First commissions, from the Duke of Savoy
Barthélémy Prieur was born in 1536 at Berzieux in the Champagne region, currently the department of Marne, into a peasant family. He may have trained in the Netherlands, but then went to Italy, to Turin where he worked from 1564 to 1568 for Duke Emmanuel-Philibert of Savoy. He had probably stayed in Rome, Florence and maybe Milan before.
Back to France
His artistic output went in several directions. On the one hand he worked on a range of pieces, mainly sepulchral monuments. On the other hand he brought to France the production of small bronzes, an Italian idea.
- Sepulchral monuments
In 1571 the sculptor was in Paris and, under the architect Jean Bullant, made two of the Virtues on the Monument to the heart of Anne de Montmorency, High Constable of France. This monument is now exhibited at the Louvre Museum. The two worked together again on the tomb of the High Constable and his wife erected after 1676 in the church of Saint-Martin de Montmorency. The two recumbent figures, removed from the monument during the Revolution, can now be seen at the Louvre. In 1585 he was asked to make the monument for Christophe de Thou. The torso, the allegories and the spirits were saved from destruction during the Revolution and can now be seen at the Louvre. The beginning of the 17th century saw the kneeling figure representing Marie de Barbançon-Cani the first wife of President Jacques-Auguste de Thou, son of, Christophe, for their sepulchral monument. The effigy, now kept at the Louvre, shows a very classical approach in the carving and expression of the model.
- Small bronzes
Besides great sepulchral monuments and being part of royal enterprises, which led (in 1591) to his being appointed sculptor to the King, Barthélémy Prieur also introduced and developed in France the craft of making small bronzes. Multiple copies were produced with the considerable help of his son-in-law, Guillaume Dupré. The subjects were varied, as shown by the inventory done after he died. Statuettes featuring Venus, heads of Scipio and Marcus-Aurelius, together with various animals, some lamps and effigies of sovereigns, sometimes in allegorical disguise, such as bronzes of Henri IV and Marie de Médecis as Jove and Juno (at the Louvre museum).

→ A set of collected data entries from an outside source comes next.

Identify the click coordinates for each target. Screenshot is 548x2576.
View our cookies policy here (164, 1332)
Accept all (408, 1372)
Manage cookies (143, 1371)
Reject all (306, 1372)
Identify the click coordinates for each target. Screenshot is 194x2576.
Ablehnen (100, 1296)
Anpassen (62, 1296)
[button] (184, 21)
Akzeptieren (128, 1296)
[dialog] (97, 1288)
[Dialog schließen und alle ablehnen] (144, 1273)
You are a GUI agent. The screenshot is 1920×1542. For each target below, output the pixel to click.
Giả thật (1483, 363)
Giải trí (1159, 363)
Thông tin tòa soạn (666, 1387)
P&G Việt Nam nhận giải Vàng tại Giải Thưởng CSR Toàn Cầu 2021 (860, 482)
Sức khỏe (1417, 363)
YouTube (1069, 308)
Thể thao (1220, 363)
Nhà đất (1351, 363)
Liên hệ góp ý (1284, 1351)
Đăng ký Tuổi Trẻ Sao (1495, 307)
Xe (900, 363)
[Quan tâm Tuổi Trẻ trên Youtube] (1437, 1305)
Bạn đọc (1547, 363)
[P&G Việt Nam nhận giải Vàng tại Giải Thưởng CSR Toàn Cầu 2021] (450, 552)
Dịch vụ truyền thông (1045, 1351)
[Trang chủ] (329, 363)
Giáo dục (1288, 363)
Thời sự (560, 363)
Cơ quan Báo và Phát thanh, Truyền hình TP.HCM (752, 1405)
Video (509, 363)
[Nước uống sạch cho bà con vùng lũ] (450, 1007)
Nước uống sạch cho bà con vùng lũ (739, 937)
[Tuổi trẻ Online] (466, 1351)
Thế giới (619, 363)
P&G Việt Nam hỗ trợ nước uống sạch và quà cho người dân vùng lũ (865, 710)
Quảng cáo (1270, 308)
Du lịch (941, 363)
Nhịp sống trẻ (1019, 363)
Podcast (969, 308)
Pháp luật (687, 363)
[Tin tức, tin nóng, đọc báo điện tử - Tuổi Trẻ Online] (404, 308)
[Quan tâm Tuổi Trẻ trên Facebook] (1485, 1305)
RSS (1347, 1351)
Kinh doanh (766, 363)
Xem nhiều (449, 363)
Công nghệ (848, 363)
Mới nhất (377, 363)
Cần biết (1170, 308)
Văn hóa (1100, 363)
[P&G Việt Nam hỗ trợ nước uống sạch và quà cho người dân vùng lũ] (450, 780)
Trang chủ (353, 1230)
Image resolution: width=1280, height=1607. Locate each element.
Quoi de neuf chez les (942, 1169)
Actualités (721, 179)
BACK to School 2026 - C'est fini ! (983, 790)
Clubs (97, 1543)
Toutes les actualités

A Protestant who maintained close links with his roots
The circumstances of Barthélémy Prieur’s becoming a Protestant are not known. Was he born into a Protestant family ? Did he convert on his own ? Both his weddings were celebrated in the Reformed tradition. His first wife, Marguerite, was a Parisian goldsmith’s daughter. After being widowed, he married Rachel Thiboust, herself the widow of an agricultural labourer.
In 1575 he left Paris and took refuge in Sedan for the first time, and went there again in 1585. He stayed until 1591, when he was appointed sculptor to the King.
In Paris he lived on the rue Garancière, in the Saint-Germain des Prés area, where many Protestants lived. It was nicknamed “le petit Genève” (little Geneva). He met the Du Cerceaus and Bernard Palissy, whose classes he attended along with Ambroise Paré. In his library there were numerous religious books such as a Geneva Bible, Calvin’s Les Commentaires, some sermons and discussions – which betray his interest in the Reformed faith.
His son Théodore was baptised in Sedan in 1586, and was also a sculptor who also lived in the Saint-Germain des Prés area. Another son, Paul, went into exile in Geneva where he was a jewellery tradesman after his apprenticeship in Paris with a lapidary. Guillaume Dupré, his son-in-law and assistant, continued his work after his death in 1611. Barthélémy Prieur was buried in the Protestant cemetery of Saint-Germain.